Last week, Shorty was just beside herself over her assessment for kindergarten. It was last Thursday afternoon, but on Monday she was already using the word liberally, throwing it out at anybody who would listen. "Have you ever had an assessment?" She asked her thirteen year-old cousin. "I am going to my assessment today," she told grandma, and then her dad, "I will call you as soon as I'm done with my assessment." I, on the other hand, was apprehensive. After all, this was really my assessment, isn't it? Because Shorty didn't go to pre-school as I was home anyway. Naturally, I felt the need to fill up that little brain with information as much as I can. I put her in classes but had to decide which ones, how many, how often and which ones we could afford. Of course, I taught her the practical things she had to learn, but the most recent, and ones of which I'm very proud, are teaching her to read, write, count and do some very light math (because I suck at Math, but that's a dirty, little secret I will keep from her for as long as I can).
So there we were, Thursday morning, greeted by one of the teachers. She instructed me, very nicely, that I was to wait 'here', she gestured at the seats they had lined up for parents at the hallway, while she and Shorty went hand-in-hand into the classroom.

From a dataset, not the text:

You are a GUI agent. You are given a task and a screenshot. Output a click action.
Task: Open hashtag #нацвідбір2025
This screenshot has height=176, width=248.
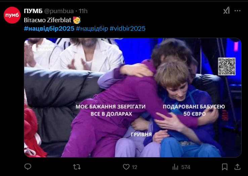click(x=49, y=29)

I obliged, but as soon as they were out of sight, I dragged the chair just short of parking it in the doorway itself. Sitting in that too-little chair made me feel very large and incompetent, so I pretended to check my email as if I were a very busy mom with other things more important than laundry and dishes, and the kid inside that classroom.
I strained to hear the Q and A. It was punctuated by 'Excellent', and 'Good job!', and 'Beautiful handwriting. You practiced, didn't you?' I glowed and beamed in that hallway until I was invited in. Mama did good.
After a review of what they covered, and the very few things she missed (not sure why she always skips 'fifteen'), the teacher said proudly '"She is definitely, absolutely..." I held my breath, "ready for kindergarten." What? She's not going directly to first grade? Hey, you can't blame me. Every mom would love to hear their kid is brilliant. And maybe a little 'good job' for me. Then again, I was in first grade when I was her age, and look where that got me now. Neither coming up with new scientific theories, nor finding the answer to life (Sorry to disappoint, Mom).
Later that day, I asked a question, but wasn't begging for an answer. "What do I do while you're in school?"(Which is in five days, I might add.) Honestly, I've racked up quite a few ideas since I had to wake up for her 2 am feedings. Shorty replied "Awww. You can get a job that you really like, Mommy." She thought for a moment and said "You can be a scientist. That's fun, making experiments all day." She gave me a smile and a reassuring hug. She's ready for kindergarten. I'm not.